-- EXERCISE DETAILS --
Every line below that has "screenshot" in it should be copied.

Start of THE DATA

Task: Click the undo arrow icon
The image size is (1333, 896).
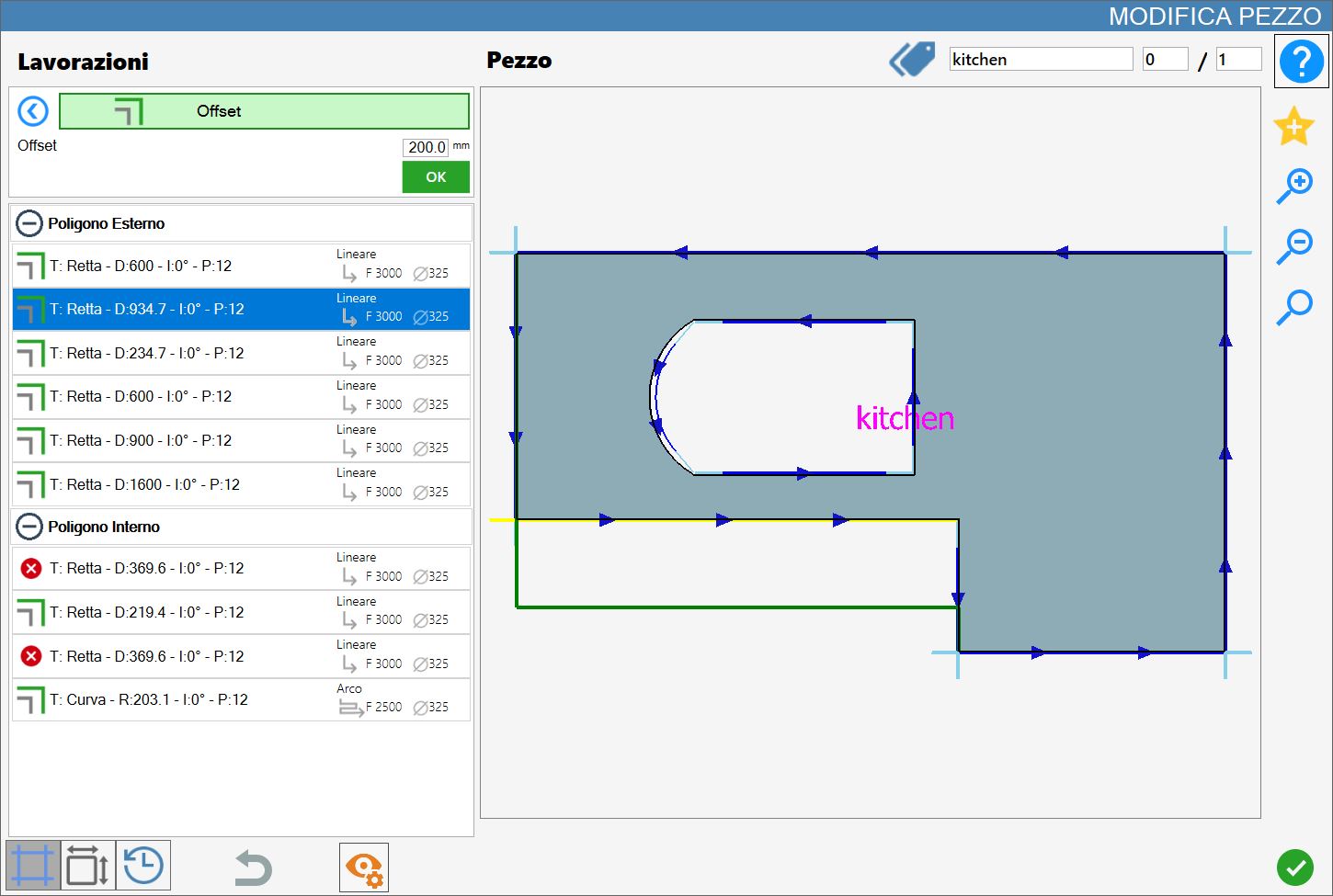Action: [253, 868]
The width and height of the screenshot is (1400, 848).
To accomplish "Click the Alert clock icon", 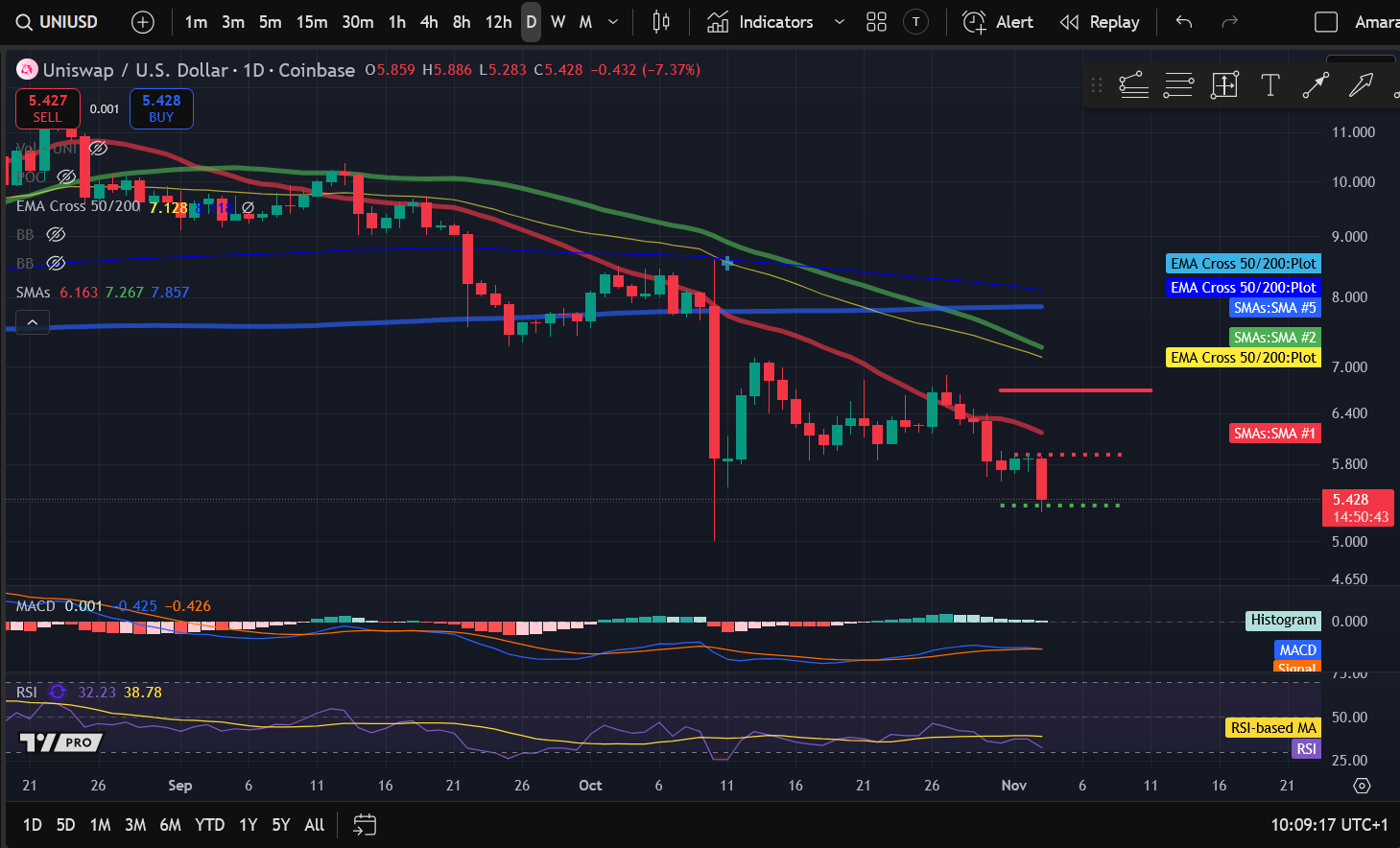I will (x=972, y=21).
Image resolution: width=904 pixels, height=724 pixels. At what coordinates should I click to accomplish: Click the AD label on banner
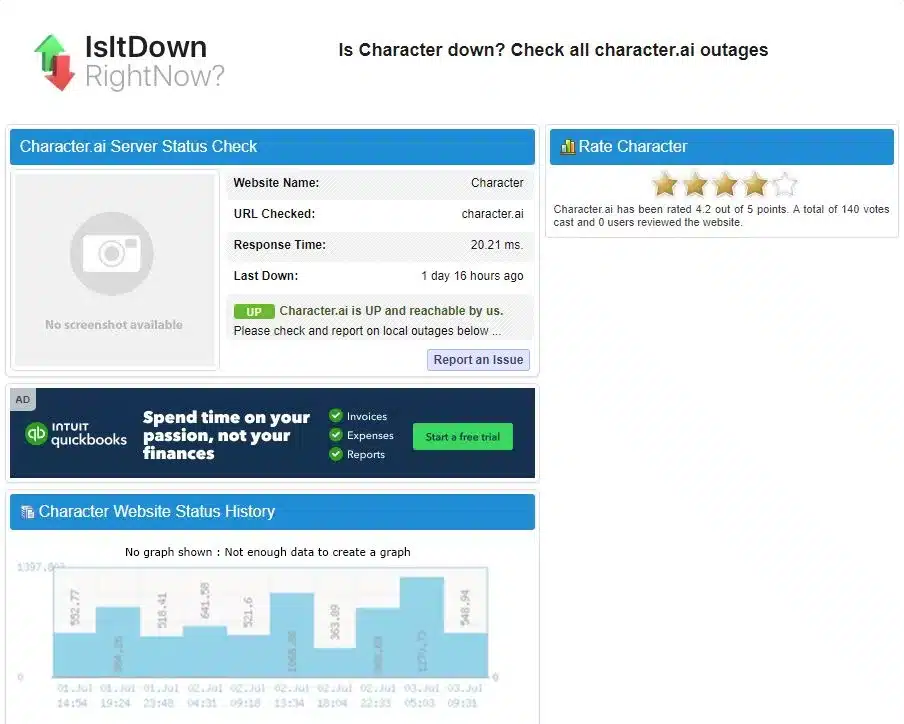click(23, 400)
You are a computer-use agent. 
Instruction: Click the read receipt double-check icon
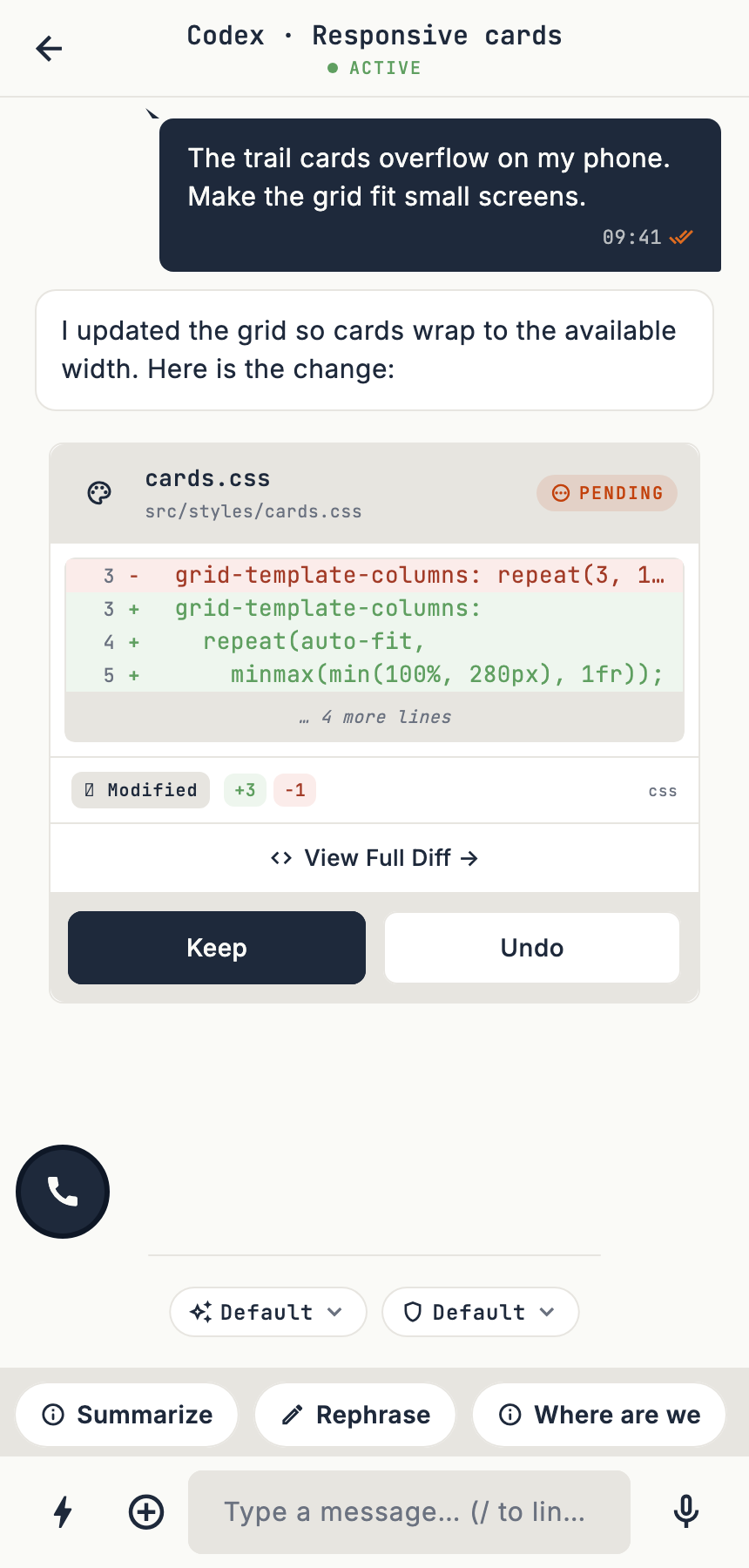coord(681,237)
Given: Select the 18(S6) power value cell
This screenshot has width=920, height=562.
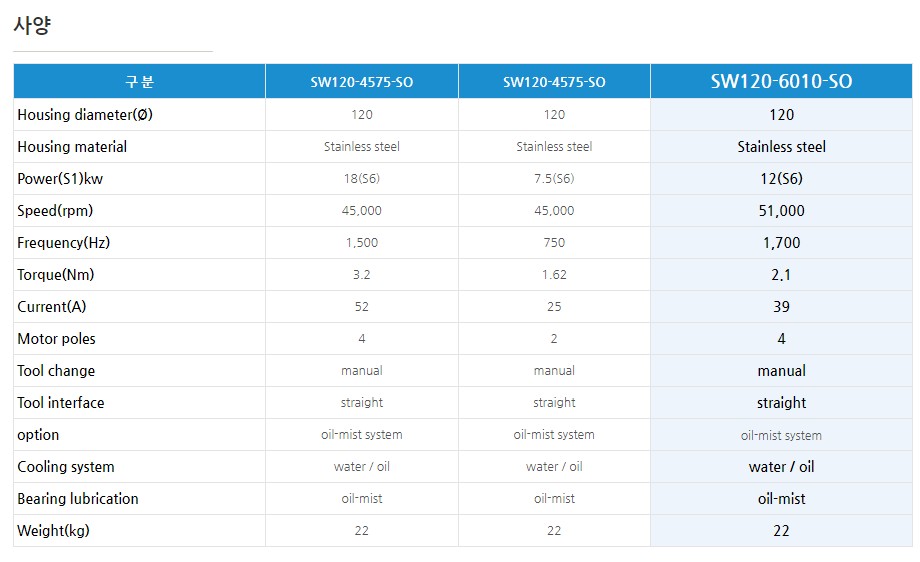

End of THE DATA

-- TASK OUTPUT --
The width and height of the screenshot is (1400, 848).
This screenshot has width=920, height=562.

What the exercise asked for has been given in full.